● **REQUIRED TASKS**
**a)** In the program description, quote the passage starting with "Admission to certain" and going on through "to doctoral programs.".
**b)** According to the program description, which core courses make up the required part of the thirty-credit major?

● **EXTRACTED TEXT**
== == ==

Reading, Language and Literature (Ed.D)

The Doctor of Education (Ed.D.) and the Doctor of Philosophy (Ph.D.) programs prepare professional educators and researchers for positions in institutions of higher learning, educational research centers, state and national education agencies, and intermediate and local school districts. Advanced programs are designed for those individuals who are committed to the educational renewal of urban America; whose career goals emphasize the development and improvement of curriculum and instruction; who desire to prepare themselves for leadership roles in various areas of curriculum and educational research; and who will serve as agents of change, creating and expanding the varied institutions and programs needed for the continuing development of educators. This program also serves those interested in the educational aspects of business and industry, health and social services, and other areas that require expertise in curriculum and instruction.

Based on pure and applied research in instruction and curriculum, doctoral study incorporates formal classroom instruction, independent study, and direct, clinical experience in a variety of field settings. It reflects

  1. the legitimacy of the emerging pattern of inter-institutional partnerships in teacher education at all levels;
  2. the significance of  the diverse nature of metropolitan society; and
  3. the importance of the integration of theory, research, and practice as the basis for sound professional development.

Admission to certain majors and concentrations in the doctoral program may be limited by the availability of faculty advisors. Prior to applying, students should consult with an advisor in 489 Education to discuss current admission limitations.

Admission Requirements

The College of Education has specific requirements for admission to doctoral programs.

The Doctor of Education (Ed.D) in Reading, Language, and Literature prepares individuals for positions in institutions of higher learning, education renewal centers, state and national education agencies, and K-12 school districts. The program is designed for those individuals who are committed to the enhancement of literacy for all learners; whose career goals emphasize the development and improvement of literacy curriculum and instruction; who desire to prepare themselves for literacy leadership roles in pre-service and in-service teacher education; and who will serve as agents of change, creating and expanding the varied institutions and programs to support continued literacy advancement.

Courses in the field of concentration in each program are selected in consultation with an advisor to develop a Plan of Work. All students in content-specific concentrations under the major of Curriculum and Instruction are required to complete TED 8130 and TED 8280; TED 9130 is recommended but not required. All course work must be completed in accordance with the academic procedures of the College of Education and the Graduate School's regulations governing graduate scholarship and degrees.

Within this program, students select one specific area as their focus (Reading, Language Arts or Literature). The thirty-credit major consists of the core required courses (RLL 8500, RLL 8600, RLL 8700), courses in the focus area, and other courses as determined in consultation with the major advisor. Students also complete twelve credits of research courses, twelve credits in a cognate area, six credits in education seminars, and twenty credits of dissertation research. A maximum of thirty credits of graduate work can be transferred into the program.

== == ==

● **DATASET ENTRIES**

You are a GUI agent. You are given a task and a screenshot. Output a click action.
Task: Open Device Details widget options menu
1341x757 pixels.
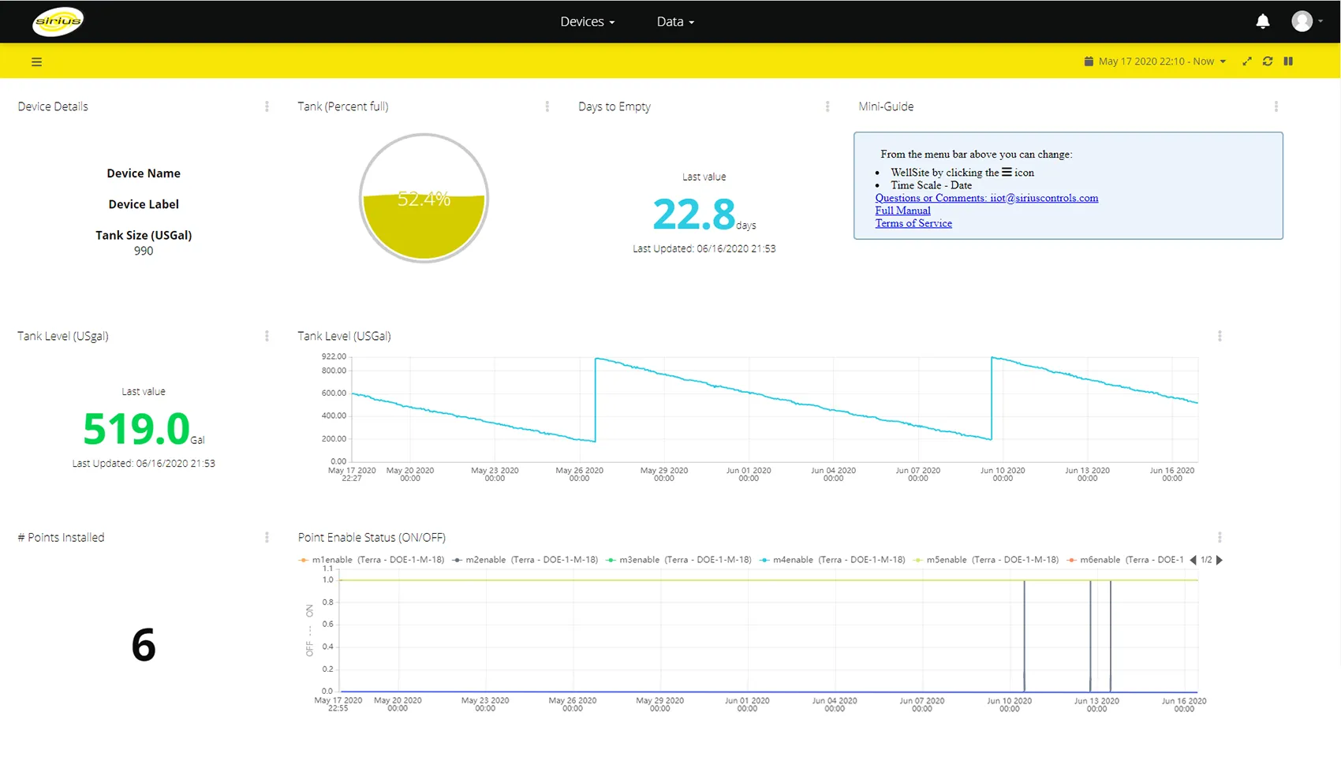point(267,106)
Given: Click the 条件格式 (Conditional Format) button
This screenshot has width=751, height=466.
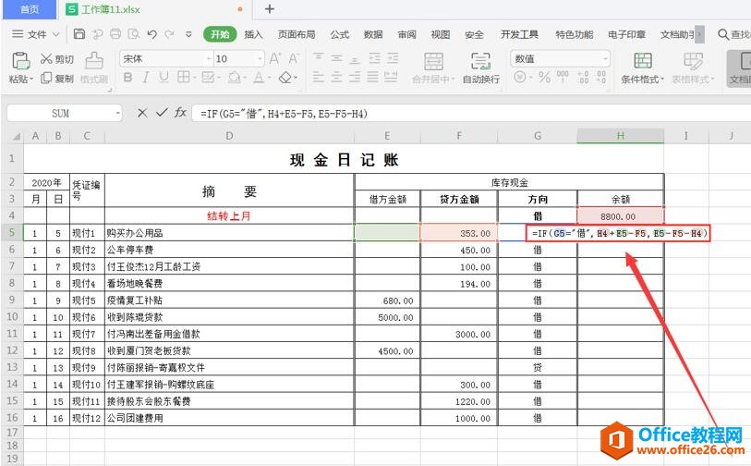Looking at the screenshot, I should (643, 61).
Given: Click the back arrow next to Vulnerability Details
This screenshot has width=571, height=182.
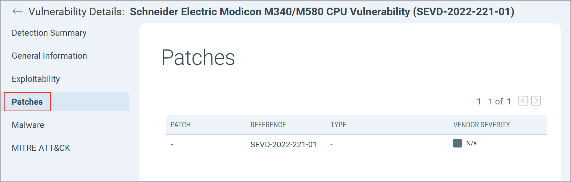Looking at the screenshot, I should (x=17, y=12).
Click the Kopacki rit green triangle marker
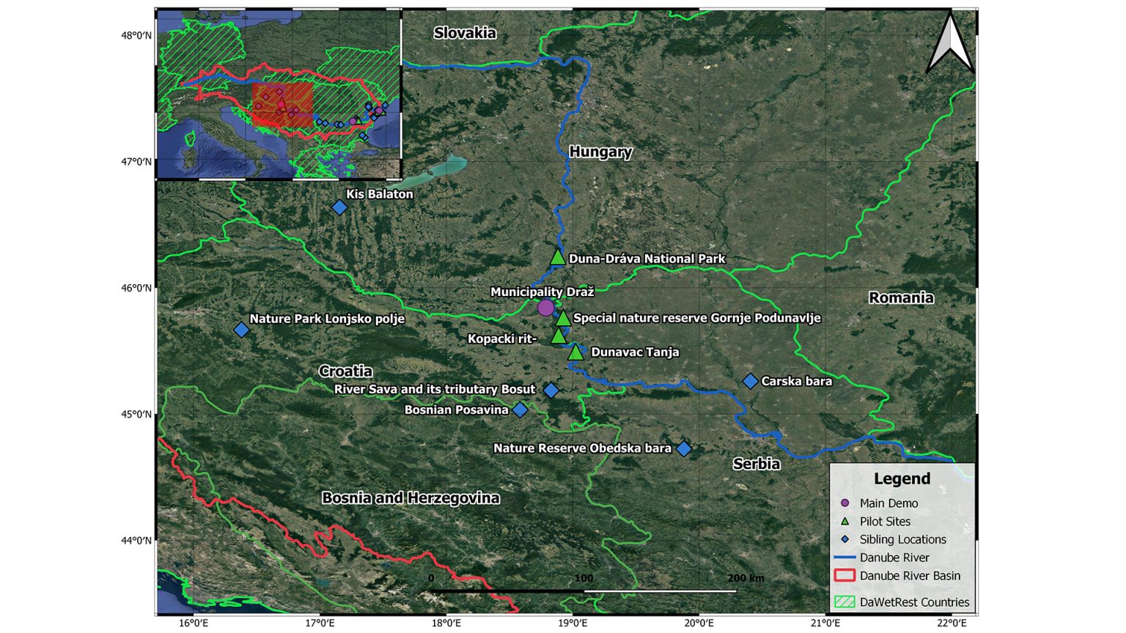Viewport: 1126px width, 633px height. click(559, 336)
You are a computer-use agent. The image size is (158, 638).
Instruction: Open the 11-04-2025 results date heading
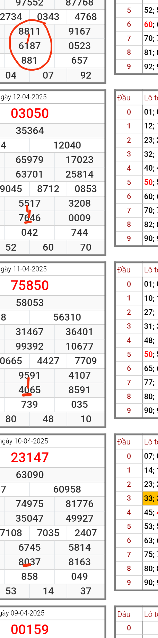coord(24,269)
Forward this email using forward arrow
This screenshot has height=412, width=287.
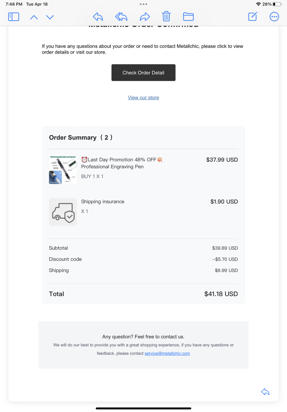coord(145,16)
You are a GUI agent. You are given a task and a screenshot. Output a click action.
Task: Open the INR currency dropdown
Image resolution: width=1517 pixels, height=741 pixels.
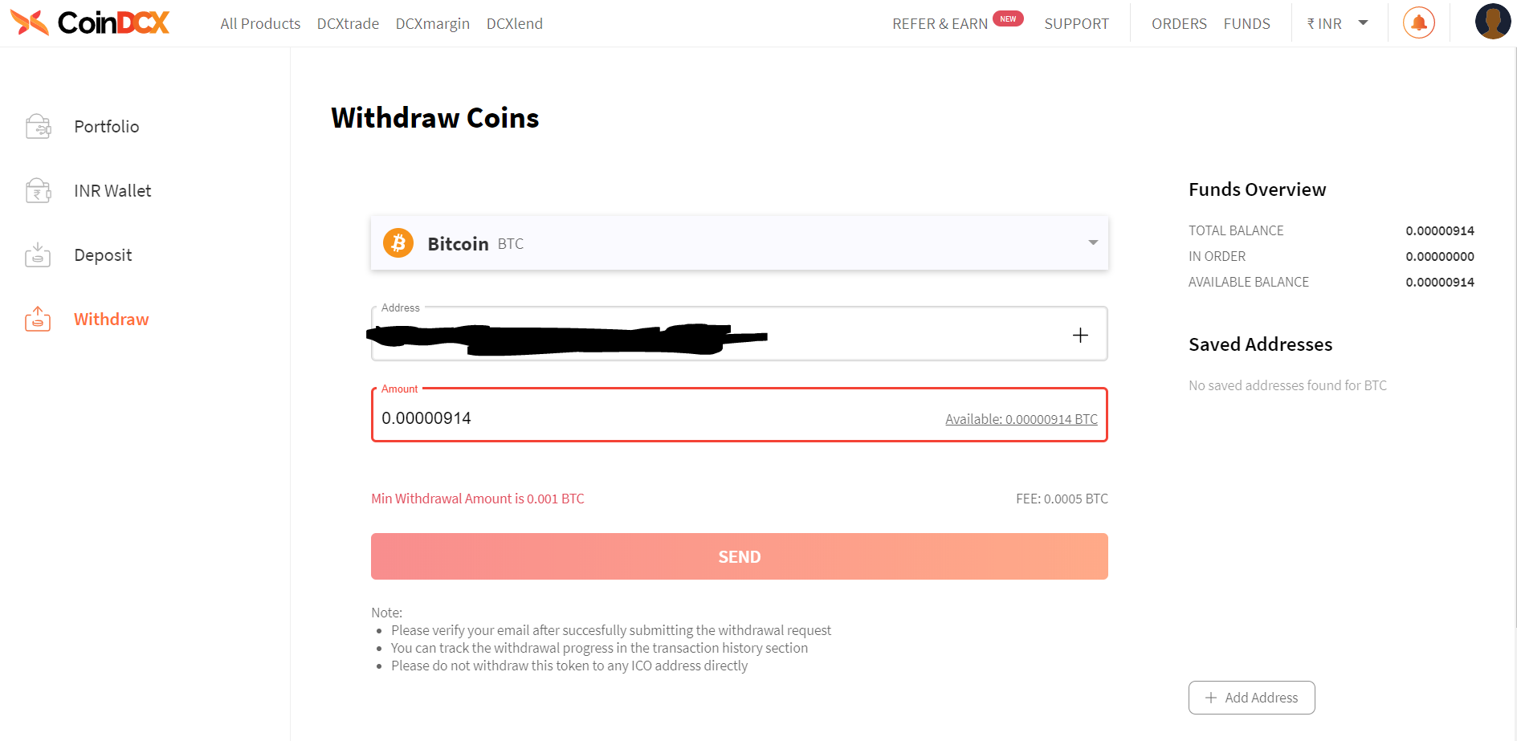1337,23
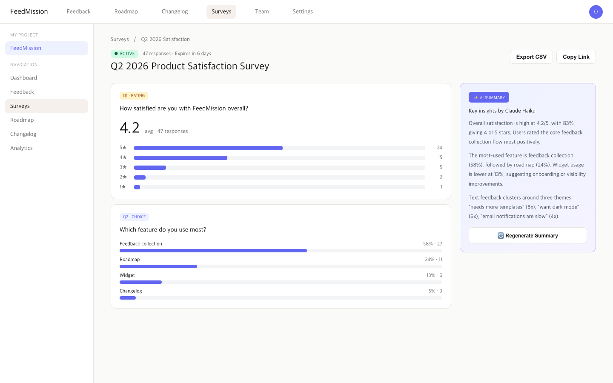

== == ==

● **TASK-BY-TASK OUTPUTS**
**a)**
Admission to certain majors and concentrations in the doctoral program may be limited by the availability of faculty advisors. Prior to applying, students should consult with an advisor in 489 Education to discuss current admission limitations.

Admission Requirements

The College of Education has specific requirements for admission to doctoral programs.

**b)** RLL 8500, RLL 8600, and RLL 8700.